THE BLOG
06/23/2014 06:07 pm ET Updated Aug 23, 2014

The Long Journey to the Inner Self

In one of the most beautiful myths of ancient times, Plato describes the journey of the soul from the spiritual to the material plane. As the soul descends from the heavens to earth, it pays a visit to each planet and receives a gift from them. When it reaches earth it is loaded with all these presents that count for it's abilities and virtues. So the soul "lands on" earth covered with layers and layers of "garments."

The same thing happens with the human. As we go along life we go through different situations and we also collect different "garments" with our studies, various jobs, friendships, relationships, hardships, illnesses and so on. Some of these garments are light and beautiful and others are heavy and hard, but none of them are easy to take off. They represent part of who we are, and they accompany us through our whole life. What's wrong with that, you may ask.

They have the same effect on us as the layers of "garment" have on the soul. They conceal the true self and they don't let it move freely and do the things that it wishes to do. As the years go by, they become heavier and heavier, even the ones that used to be light and pleasant. There comes a time when you want to get rid of everything that weighs you down.

The question is if there exists, as Democritus said, a firm steering wheel that will help us navigate ourselves safely even through the wildest storm. One can find guidance of course in the numerous systems that exist today, theological or otherwise, with teachers, gurus or yogis. For the ancient Greeks though, things were much simpler: The only safe guide and teacher is our own Self.

As a reminder, it was written on the lintel of the temple of Apollo at Delphi: "Know thy self." This famous axiom meant that one ought to discover and learn all about the real self. But who is this self, and where can we find it if it's buried under all these garments?

Clearing the way
So, we have the real self and the acquired self and we need to put aside all the things that block our way to our reality. This is going to take some time. Over the years, we have accumulated so much stuff, that before we even try to make a tiny step towards our true nature, we need to first make some space. We kind of get this feeling of "clearness" when we go into the sea or when we feel a light breeze, preferably somewhere in nature. The thoughts "wash away," the feelings calm down, the mind eases and we feel "lighter."

The way to do that is to get rid of all the ideas and conceptions that we have. We have to free our mind from opinions and tendencies and feel our soul getting lighter and lighter... feel the core of our inner being. We have to free ourselves from emotions and all kinds of illusions that we collected along the way.

By doing that we experience a way of life that leads to a higher self and to a new kind of thinking, one that is lighter but deeper.

The great observer
Now, how do we clear ourselves from all the different attachments? One of the most effective ways to do that is by observing the self. We notice our reactions and thoughts on different situations and we take mental notes: "This is what we do in a certain situation and this is the effect of our reaction on us." This way we learn and understand ourselves a little better.

Slowly, we will start to recognize our behavior, our negative and strong points and gain better control of our thoughts and attitudes. The ancient philosophers knew this practice really well and they were really diligent exercising it.
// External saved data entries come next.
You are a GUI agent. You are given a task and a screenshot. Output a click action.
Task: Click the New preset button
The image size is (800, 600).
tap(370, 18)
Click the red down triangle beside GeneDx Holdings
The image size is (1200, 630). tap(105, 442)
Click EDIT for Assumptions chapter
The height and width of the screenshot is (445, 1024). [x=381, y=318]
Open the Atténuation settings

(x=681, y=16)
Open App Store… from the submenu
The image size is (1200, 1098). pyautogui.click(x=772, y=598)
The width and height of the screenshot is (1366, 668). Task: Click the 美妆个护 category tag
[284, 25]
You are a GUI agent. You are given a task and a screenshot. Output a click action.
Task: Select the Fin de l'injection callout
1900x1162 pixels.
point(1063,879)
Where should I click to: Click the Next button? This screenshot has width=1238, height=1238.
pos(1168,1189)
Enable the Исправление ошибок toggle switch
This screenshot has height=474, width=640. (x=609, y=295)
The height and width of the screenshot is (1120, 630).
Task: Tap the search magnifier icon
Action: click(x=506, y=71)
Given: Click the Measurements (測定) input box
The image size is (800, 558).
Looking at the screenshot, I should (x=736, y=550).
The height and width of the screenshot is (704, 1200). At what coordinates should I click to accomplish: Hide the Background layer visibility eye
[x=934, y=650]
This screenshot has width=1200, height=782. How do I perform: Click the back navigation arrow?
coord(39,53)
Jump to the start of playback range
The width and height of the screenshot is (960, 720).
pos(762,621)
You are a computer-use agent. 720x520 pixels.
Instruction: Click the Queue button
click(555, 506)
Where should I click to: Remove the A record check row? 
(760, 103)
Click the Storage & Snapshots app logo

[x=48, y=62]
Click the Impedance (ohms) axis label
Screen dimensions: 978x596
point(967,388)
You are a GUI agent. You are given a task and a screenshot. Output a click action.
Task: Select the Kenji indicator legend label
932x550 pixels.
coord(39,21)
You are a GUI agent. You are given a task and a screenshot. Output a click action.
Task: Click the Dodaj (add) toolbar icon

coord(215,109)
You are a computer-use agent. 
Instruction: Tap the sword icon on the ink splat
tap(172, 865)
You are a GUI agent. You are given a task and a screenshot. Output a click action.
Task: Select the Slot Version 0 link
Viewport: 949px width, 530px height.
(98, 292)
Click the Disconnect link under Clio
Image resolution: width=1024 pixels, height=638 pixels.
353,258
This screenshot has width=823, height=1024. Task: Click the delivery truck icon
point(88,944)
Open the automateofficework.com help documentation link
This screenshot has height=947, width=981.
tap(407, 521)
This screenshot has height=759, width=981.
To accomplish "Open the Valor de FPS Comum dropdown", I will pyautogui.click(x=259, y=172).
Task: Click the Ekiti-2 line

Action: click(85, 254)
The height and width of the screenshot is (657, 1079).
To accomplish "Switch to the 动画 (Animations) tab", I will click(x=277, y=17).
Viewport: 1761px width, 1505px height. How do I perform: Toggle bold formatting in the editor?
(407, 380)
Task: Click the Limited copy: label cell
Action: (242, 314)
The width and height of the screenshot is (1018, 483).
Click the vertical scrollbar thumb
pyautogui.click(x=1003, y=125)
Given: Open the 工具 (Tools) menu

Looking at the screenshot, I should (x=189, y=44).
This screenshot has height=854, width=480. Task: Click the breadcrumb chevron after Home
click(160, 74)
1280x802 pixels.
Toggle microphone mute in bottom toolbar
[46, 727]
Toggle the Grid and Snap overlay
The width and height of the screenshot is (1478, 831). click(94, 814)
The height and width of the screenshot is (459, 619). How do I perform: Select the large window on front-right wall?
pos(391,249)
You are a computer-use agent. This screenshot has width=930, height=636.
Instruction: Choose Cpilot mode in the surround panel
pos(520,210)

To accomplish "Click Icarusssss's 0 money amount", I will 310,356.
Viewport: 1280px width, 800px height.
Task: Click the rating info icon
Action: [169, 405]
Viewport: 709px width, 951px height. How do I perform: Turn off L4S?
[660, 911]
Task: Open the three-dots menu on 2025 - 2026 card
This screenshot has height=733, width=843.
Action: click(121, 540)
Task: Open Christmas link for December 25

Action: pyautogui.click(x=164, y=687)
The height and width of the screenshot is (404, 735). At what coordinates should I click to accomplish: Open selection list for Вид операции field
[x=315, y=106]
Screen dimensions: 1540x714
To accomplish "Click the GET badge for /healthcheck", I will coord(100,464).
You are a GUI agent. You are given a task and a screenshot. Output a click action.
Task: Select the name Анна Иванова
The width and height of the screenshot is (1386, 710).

There is another way to find out about ourselves though and this is to ask the people we know to tell us what they think of us. This was the method used for selecting the neophytes in the Eleusinian mysteries, where the parents and teachers of the candidate where called upon and asked to talk about his character.

So we ask the people we appreciate and trust to tell us what sort of people we are. We only have to listen, we don't have to defend ourselves or criticize them. When we have the information we need, when we know that certain attitudes, thoughts, opinions, practices are wrong, we make a conscious decision to go pass them.

That's when we actually clear the way. That's when we take control of our own self. It is as if we change the course of the ship that we call life. We hold the steering wheel and we turn it towards brighter skies. We turn it towards the real self.

A life choice
To go pass all the wrong practices we need to occupy the mind with good practices.
There are two ways to do that: One is to turn to philosophy and live life according to its dogmas. The other is to become excellent in something which is pure and honest. It could be anything from medicine to carpentry, as long as we do it with an open heart. By immersing ourselves in a noble avocation we keep all the ugly stuff away from us. "Always strive for excellence," suggests Homer in Iliad, showing the way to a higher living.

An example of someone following the path of philosophy would be the story of Zeno of Citium, the founder of the Stoicism. Zeno was a merchant, who according to Diogenes Laertius, was shipwrecked near Athens. Having lost everything but his life, he found refuge in a bookstore where he started reading a book of Plato. Feeling overly enthusiastic about what he had just read he asked the bookseller where he could find such a person as Socrates. That's when he decided to study philosophy and acquire a new life.

So why not change the course of our lives before the disaster occurs? We have a choice to get closer to our real self and discover the wonders and gifts of a meaningful life.